One of the biggest hurdles families find when embarking on the adoption journey, in particular the international route is finances. With costs beginning around $15,000 and surpassing the $50,000 mark in some countries, many people feel they simply cannot afford to adopt. If governments covered the costs of international adoption, the same way they cover the costs of foster care adoption, more families would feel comfortable moving forward in the process. In addition, an increase in education on the various financial options currently available might ease some of the worry. Such options as grants, fundraising, adoption loans and tax credits are a few of the only options available to adoptive parents.

Education surrounding special needs is also extremely vital. Education would be best utilized if it was presented to high school and university students, the same way homelessness is currently being presented. Since this problem should be viewed as a social problem, it would not adequately address the problem if education was only directed towards those already in the adoption process. The goal would be to ultimately convince more people to adopt who had not previously considered it. Enlightening students as well as current prospective adoptive parents on the facts of special needs would give more people the confidence to move forward. Currently the average person knows very little about FAS, autism, severe trauma, cleft palates, or transracial child rearing. With the proper education, a well informed individual would know what to do and how to raise a child with such issues. Issues that may be challenging, but not impossible!

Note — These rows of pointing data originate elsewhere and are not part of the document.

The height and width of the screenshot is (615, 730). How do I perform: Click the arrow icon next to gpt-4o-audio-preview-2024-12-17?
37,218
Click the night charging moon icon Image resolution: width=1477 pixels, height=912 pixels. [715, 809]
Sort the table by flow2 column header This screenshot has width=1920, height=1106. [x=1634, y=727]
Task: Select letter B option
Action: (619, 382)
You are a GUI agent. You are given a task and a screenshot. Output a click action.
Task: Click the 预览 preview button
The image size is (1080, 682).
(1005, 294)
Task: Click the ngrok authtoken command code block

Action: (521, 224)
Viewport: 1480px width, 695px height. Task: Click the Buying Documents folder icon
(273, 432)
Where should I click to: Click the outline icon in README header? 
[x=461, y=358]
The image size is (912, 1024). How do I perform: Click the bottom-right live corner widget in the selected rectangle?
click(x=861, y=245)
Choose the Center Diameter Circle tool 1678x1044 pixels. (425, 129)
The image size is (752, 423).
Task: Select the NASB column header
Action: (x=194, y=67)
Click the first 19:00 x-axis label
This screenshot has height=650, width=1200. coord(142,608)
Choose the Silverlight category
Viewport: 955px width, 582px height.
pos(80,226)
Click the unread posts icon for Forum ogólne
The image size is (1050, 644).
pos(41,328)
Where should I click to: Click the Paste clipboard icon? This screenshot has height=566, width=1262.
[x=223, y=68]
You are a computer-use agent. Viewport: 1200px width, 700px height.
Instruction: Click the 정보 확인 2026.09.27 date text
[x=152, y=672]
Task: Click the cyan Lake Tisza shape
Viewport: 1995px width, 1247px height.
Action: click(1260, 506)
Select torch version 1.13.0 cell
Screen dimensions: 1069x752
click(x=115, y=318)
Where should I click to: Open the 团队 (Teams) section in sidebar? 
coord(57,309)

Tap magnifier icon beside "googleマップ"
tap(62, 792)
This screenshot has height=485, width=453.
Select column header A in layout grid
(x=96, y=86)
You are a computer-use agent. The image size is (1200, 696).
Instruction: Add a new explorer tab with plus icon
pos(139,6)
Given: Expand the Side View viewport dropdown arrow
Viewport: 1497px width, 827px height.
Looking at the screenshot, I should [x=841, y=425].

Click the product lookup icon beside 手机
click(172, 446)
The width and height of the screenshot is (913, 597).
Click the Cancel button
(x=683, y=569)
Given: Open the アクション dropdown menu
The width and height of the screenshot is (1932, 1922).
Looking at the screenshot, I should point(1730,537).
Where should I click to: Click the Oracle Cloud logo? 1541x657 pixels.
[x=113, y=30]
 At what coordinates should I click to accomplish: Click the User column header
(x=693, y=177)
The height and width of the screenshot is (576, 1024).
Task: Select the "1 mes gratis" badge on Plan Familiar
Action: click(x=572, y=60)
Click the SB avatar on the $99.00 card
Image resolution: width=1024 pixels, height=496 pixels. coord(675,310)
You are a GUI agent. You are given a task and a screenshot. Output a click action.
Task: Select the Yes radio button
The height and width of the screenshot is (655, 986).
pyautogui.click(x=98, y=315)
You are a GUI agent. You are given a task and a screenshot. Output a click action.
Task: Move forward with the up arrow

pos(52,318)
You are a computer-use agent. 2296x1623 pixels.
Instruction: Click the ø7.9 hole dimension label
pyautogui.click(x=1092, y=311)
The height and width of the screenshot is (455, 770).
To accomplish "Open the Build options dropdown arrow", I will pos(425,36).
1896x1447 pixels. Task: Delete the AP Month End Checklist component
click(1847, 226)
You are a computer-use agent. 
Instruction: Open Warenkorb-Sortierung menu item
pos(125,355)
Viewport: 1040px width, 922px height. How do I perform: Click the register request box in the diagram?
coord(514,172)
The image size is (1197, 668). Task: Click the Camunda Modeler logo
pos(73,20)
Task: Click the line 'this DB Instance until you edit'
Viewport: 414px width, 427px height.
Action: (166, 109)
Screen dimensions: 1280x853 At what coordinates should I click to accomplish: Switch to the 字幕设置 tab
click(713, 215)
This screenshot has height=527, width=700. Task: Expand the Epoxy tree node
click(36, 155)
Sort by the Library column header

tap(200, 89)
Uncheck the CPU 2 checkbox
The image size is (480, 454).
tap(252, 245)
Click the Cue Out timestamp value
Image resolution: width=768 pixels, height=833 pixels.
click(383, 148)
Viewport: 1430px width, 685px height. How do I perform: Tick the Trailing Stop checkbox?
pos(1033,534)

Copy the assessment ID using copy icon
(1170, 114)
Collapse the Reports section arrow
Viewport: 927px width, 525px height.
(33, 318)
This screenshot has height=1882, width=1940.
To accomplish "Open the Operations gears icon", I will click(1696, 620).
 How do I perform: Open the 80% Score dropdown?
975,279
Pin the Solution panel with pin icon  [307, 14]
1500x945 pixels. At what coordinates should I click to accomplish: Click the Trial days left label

Once fears are broken down and education and government support is increased, only then can our society start to embark on a massive scale adoption plan, aimed at reaching out to the millions of children undergoing traumatic and unnecessary experiences in institutions and foster care around the world. The needy children of the world need to be viewed as a social problem, with adoption at the forefront of solutions and every day people leading the way. People need to alter their viewpoints, not seeing infertility as the only reason to adopt, and instead seeing a child, the future of our society, as the driving force behind any motivation to adopt.